The oil firm boasted that the unchanged Reserve Based Lend (RBL) amount reflected „the continued support of Tullow’s lending banks during this period of oil prices, and the high quality of Tullow’s asset portfolio.“
According to kslaw.com, Reserve Based Lend (RBL) is a loan secured by the undeveloped reserves of oil and gas of a borrower. The facility is repaid using the proceeds that derive from sales in the field or portfolio of fields in production.
Tullow further said that, as of September 30, 2015, the Group has cash and undrawn credit facilities amounting to US$2.1 billion of headroom with no near-term maturities.

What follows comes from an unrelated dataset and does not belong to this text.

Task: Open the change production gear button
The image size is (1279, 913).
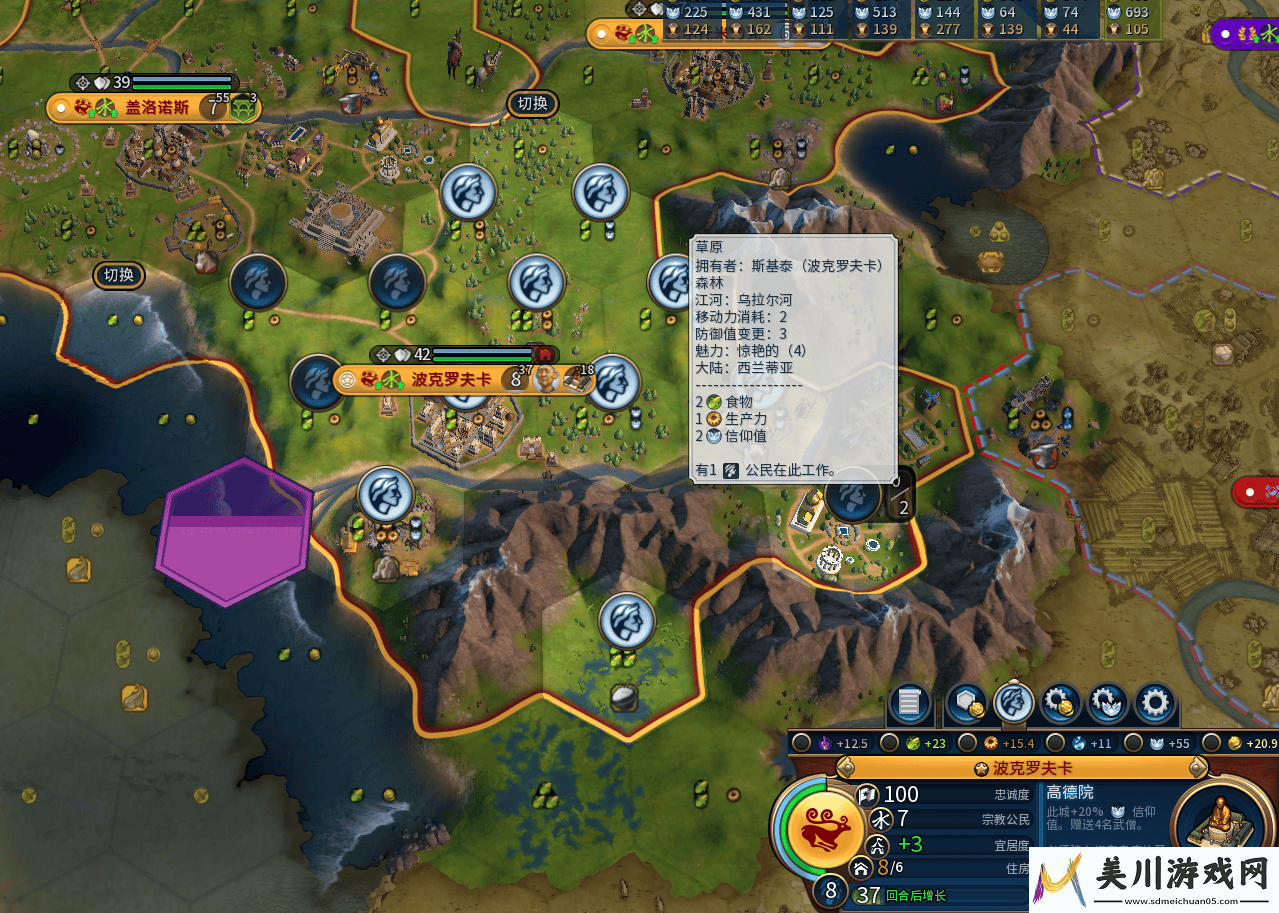Action: pyautogui.click(x=1155, y=703)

Ian Springett, Chief Financial Officer said: “Today’s announcement demonstrates the robustness of Tullow’s debt capital structure and emphasises the strong support that we are receiving from our relationship banks. Generating such significant liquidity at this time reflects our prudent hedging programme and the quality of our producing and development assets. We are fully funded to meet all of our commitments including the ongoing investment in the TEN development. This important project remains on schedule and on budget to deliver first oil and significant additional cash flow in mid-2016.”
The company on Wednesday witnessed the naming ceremony of an FPSO to be deployed at its TEN development offshore Ghana. The unit named ‘FPSO Prof. John Evans Atta Mills’ is Ghana’s second Floating Production Storage and Offloading vessel.